Prima dell’inchiesta sul Manetti rubato e sull’ormai nota candela, già nell’ottobre scorso il Fatto ha rivelato nel dettaglio quanto fosse fitta l’agenda del sottosegretario Sgarbi, tanto da mettere insieme più di 300mila euro in appena 9 mesi, anche grazie al suo capo segreteria al ministero e alla compagna, titolari delle società che fatturavano i cachet del critico, provvedendo anche alle sue necessità economiche. Nonostante la legge imponga ai titolari di incarichi politici di dedicarsi esclusivamente alla “cura degli interessi pubblici” vietando “attività professionali in materie connesse alla carica di governo”, per più di tre mesi il governo non ha battuto un colpo. Anzi, se n’è lavato le mani affidando il destino del suo sottosegretario all’Antitrust, che alla fine l’ha dichiarato incompatibile e in 60 pagine ha chiarito perché gli impegni in materie connesse con la carica violino la legge 215/2004. Scardinando uno ad uno gli alibi del critico. Sgarbi sostiene che non sono attività professionali? L’Autorità tira fuori i contratti “di prestazione d’opera” e la “stabile organizzazione di persone e mezzi a ciò dedicata”. Lui giura che sono attività “accademiche, scientifiche e divulgative”? Ma non c’è traccia di “ricerca e insegnamento”, dice l’Antitrust.

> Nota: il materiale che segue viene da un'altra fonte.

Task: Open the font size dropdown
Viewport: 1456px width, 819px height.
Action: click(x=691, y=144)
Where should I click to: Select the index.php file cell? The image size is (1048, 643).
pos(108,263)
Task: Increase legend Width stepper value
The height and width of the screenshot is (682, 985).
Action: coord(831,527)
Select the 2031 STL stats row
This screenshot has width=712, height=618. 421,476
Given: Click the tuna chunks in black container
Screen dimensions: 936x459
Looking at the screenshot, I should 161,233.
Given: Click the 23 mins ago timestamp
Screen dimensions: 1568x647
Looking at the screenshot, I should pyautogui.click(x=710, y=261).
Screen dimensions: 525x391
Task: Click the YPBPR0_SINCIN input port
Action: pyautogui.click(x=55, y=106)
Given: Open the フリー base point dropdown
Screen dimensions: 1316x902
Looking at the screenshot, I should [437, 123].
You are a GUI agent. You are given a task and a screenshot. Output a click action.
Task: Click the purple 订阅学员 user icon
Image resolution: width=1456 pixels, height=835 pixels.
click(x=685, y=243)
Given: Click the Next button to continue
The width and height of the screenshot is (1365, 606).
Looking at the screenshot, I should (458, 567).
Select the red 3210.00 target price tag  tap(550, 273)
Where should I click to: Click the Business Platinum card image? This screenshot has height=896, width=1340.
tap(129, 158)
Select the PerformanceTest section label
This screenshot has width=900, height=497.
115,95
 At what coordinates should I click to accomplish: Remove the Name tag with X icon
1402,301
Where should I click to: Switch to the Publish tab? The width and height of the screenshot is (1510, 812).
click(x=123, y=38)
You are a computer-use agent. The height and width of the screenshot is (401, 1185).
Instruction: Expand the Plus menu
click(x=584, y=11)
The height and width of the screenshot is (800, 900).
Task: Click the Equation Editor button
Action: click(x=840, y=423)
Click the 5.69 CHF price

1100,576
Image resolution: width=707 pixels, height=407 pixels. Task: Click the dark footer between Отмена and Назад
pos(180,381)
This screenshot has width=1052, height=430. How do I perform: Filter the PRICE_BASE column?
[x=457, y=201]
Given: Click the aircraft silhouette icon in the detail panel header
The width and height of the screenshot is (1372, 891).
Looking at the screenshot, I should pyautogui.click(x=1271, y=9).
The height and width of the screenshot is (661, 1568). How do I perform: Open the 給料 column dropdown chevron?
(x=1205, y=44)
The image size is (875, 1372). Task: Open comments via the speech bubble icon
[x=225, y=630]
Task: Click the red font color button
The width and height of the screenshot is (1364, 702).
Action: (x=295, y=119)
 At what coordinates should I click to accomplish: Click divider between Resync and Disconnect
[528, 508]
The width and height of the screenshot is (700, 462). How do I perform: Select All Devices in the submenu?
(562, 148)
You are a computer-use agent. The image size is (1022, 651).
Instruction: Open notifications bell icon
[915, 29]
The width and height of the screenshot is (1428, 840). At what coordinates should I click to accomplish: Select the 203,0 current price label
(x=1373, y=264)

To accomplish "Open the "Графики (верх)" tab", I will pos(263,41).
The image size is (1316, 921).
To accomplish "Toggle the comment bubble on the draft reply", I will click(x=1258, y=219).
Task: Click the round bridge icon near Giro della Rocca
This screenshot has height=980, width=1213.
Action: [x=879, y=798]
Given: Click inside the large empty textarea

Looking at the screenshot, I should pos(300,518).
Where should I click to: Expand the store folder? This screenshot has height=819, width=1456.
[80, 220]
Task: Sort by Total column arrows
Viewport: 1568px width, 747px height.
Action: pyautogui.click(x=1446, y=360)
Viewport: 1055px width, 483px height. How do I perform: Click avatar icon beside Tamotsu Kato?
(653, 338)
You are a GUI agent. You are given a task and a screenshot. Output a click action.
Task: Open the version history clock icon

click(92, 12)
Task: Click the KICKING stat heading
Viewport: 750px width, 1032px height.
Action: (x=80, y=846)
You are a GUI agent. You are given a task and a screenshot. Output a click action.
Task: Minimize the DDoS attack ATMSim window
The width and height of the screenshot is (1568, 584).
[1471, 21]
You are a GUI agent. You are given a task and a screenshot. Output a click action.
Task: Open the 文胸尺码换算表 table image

Oltre a quello di sottosegretario, la delibera dell’Autorità mette in fila ben 16 incarichi: assessore a Viterbo, sindaco di Sutri, commissario ai musei di Codogno, Presidente del Mart di Trento e Rovereto, solo per citarne alcuni. Che gli impegni fossero dunque legati alle cariche negli enti culturali? No, l’Antitrust registra partecipazioni “sempre in qualità di critico d’arte”. I compensi? Il Garante ricorda che la legge vieta le attività professionali “anche se gratuite”. E riconduce all’interesse del critico le due società, Ars ed Hestia, amministrate dal suo capo segreteria al ministero, Nino Ippolito, e dalla sua compagna, Sabrina Colle. Società che “sono risultate provvedere alle necessità economiche del prof. Sgarbi”, comprese “le spese inerenti al suo domicilio romano”. Rimborsi? No, perché le spese per gli eventi le pagavano gli organizzatori, “come risulta dai numerosi contratti acquisiti”. Che fossero attività che esulano dalle deleghe di sottosegretario?. Al contrario, sono “estremamente numerose ed estese”. Lui nega e parla di attività “puntiformi e occasionali”, tali da non “sottrarre tempo o risorse intellettuali alla carica”. L’Autorità ha calcolato “in media un intervento ogni tre giorni”. E conclude: “Il carattere temporaneo e occasionale manca del tutto”.